How worried should we be about the Omicron variant?
As research begins to emerge on the latest variant of COVID, should we be concerned about it and what makes it different to previous variants?
In the month since we first heard about Omicron, the variant has been found in many countries around the world where it is driving the most dramatic spike in COVID-19 cases we have yet seen.
In the UK new cases rose by over 30,000 a day in the one week period from 14 December. As of 22 December, cases are nearly double the previous peak seen last January, with Omicron now the dominant variant. Similar trends are also seen in many other countries after the arrival of Omicron.
The four biggest questions surrounding Omicron are: is it more transmissible, is it more immune evading, does it cause different disease and do we need to do anything different to stop it. We do not have definitive answers to most of these questions, as we are still learning about the variant. Several studies have recently been published as non-peer reviewed pre-prints that may help to provide some answers.

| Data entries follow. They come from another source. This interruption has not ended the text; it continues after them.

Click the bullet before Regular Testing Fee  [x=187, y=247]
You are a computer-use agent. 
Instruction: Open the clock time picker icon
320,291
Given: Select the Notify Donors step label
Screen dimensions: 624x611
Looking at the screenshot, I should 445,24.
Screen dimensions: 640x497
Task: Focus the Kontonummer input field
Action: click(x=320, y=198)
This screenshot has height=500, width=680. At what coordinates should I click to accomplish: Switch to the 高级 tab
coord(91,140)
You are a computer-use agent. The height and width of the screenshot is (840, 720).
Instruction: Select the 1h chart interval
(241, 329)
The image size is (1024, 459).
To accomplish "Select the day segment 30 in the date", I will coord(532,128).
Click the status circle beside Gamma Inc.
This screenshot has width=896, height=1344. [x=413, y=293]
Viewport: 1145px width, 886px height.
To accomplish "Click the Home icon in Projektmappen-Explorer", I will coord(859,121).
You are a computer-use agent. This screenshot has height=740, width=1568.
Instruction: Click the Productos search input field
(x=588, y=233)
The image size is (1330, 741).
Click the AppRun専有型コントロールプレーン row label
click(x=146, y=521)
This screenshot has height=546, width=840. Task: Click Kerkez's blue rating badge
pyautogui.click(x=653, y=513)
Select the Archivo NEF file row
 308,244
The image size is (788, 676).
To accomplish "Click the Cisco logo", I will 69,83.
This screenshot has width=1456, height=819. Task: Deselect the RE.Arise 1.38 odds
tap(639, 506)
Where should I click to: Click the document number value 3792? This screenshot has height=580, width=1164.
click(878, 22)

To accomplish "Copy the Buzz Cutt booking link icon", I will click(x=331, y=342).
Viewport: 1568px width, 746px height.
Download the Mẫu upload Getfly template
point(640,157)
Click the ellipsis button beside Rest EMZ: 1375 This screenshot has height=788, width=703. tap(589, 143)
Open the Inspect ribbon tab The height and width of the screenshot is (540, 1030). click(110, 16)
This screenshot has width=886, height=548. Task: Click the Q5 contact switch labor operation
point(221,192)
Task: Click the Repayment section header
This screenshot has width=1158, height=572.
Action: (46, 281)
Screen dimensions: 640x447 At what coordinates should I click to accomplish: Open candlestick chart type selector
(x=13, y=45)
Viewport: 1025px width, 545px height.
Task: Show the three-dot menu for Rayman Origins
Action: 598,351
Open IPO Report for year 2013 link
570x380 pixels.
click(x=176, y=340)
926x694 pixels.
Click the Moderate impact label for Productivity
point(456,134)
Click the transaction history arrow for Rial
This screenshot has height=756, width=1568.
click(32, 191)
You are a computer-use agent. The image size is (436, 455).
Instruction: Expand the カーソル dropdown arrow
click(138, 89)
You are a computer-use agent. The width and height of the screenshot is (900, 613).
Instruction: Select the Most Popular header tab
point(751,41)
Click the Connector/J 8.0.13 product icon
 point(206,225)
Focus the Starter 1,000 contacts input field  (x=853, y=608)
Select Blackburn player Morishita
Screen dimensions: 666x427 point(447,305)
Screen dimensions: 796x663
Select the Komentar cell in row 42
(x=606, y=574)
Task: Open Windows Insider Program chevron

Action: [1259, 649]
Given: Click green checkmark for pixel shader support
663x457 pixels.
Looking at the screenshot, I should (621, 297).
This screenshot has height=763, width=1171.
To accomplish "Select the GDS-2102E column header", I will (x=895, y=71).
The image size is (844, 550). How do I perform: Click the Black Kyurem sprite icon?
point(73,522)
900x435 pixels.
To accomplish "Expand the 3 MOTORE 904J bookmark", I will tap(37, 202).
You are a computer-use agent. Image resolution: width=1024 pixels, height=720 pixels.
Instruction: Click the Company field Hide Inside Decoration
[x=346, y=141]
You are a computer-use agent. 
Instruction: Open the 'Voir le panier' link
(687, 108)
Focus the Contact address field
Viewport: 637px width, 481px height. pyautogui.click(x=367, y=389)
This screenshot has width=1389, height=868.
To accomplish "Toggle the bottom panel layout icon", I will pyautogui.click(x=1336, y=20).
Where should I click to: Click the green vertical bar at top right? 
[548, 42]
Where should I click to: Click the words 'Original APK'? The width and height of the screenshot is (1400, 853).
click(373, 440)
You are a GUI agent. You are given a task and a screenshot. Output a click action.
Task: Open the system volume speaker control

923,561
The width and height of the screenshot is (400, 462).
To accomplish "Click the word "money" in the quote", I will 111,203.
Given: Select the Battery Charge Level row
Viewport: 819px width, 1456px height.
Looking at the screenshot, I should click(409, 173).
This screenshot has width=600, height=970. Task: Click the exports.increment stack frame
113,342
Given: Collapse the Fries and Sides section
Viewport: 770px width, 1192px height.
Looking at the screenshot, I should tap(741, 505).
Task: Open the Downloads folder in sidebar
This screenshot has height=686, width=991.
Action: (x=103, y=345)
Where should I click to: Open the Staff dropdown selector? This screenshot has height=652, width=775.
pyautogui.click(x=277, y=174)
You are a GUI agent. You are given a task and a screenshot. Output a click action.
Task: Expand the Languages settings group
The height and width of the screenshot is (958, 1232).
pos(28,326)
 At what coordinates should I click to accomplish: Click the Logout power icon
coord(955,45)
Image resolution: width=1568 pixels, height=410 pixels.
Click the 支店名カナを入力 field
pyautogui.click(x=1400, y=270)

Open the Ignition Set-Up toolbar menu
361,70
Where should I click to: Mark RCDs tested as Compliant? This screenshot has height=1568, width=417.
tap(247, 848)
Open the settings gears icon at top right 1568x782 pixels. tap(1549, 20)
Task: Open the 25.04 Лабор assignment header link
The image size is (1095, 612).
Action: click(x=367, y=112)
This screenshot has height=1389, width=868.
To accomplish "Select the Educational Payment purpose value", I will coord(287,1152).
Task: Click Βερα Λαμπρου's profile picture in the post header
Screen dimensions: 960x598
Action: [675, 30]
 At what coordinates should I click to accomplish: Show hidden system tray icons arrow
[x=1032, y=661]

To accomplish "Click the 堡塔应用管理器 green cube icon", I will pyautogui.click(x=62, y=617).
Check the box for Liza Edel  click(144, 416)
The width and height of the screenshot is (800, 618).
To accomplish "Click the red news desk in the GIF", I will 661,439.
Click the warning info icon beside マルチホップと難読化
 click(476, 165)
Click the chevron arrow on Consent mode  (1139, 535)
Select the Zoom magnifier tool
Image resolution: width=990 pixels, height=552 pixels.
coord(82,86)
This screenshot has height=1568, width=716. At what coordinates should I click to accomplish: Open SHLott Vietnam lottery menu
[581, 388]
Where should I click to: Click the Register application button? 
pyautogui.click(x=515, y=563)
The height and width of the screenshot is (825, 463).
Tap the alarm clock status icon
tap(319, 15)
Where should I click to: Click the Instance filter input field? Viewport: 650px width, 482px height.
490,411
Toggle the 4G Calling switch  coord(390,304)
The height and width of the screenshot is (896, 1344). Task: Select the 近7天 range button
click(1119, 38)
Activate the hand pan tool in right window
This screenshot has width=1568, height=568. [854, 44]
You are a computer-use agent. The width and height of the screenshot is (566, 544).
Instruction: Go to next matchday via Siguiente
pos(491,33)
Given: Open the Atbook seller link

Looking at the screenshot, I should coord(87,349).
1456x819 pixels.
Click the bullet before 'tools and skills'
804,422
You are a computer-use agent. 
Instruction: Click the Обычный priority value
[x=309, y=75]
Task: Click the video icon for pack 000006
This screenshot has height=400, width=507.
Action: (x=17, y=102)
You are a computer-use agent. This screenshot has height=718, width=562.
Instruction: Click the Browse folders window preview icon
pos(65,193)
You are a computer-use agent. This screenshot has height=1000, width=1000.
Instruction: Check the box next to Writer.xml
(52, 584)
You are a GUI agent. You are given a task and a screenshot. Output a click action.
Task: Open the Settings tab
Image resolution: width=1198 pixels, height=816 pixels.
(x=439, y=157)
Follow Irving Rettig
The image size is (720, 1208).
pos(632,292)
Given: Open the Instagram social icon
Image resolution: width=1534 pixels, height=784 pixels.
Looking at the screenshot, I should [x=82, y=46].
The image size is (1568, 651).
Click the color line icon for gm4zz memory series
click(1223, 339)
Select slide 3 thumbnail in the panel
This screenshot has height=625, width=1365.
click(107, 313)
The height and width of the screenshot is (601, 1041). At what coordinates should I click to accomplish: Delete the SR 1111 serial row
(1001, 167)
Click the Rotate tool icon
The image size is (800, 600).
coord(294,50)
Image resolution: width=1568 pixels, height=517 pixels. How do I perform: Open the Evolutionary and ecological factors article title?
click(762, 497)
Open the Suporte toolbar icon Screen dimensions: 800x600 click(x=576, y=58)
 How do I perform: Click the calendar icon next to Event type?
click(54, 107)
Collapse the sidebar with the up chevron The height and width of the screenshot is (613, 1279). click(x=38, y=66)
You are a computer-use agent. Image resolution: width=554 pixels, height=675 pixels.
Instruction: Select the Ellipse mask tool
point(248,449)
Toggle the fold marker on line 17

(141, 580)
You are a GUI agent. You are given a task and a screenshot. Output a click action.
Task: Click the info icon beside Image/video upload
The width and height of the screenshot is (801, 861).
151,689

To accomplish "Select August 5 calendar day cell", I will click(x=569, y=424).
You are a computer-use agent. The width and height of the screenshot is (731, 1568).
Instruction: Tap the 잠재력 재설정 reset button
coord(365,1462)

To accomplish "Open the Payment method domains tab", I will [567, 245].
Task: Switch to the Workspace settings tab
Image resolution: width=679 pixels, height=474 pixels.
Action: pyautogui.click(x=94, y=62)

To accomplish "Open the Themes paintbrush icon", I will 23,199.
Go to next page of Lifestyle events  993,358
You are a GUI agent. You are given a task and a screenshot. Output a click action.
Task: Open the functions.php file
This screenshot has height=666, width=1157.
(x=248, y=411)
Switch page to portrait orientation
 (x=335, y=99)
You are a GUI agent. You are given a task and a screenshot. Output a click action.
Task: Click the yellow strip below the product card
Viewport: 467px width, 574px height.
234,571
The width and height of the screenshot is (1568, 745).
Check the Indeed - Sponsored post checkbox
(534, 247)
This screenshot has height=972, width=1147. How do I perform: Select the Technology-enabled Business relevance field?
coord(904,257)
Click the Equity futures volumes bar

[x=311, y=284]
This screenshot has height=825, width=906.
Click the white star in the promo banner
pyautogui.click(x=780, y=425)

The rapid spread of Omicron and the associated spike in COVID-19 cases in many countries suggests that the variant may be more transmissible. This concept is supported by pre-prints that show the variant is more infectious and has a shorter incubation period (the time between infection and the start of being contagious) than Delta. However, the rapid rise in Omicron cases may also be due to its ability to evade the protection of vaccine or infection-induced immunity.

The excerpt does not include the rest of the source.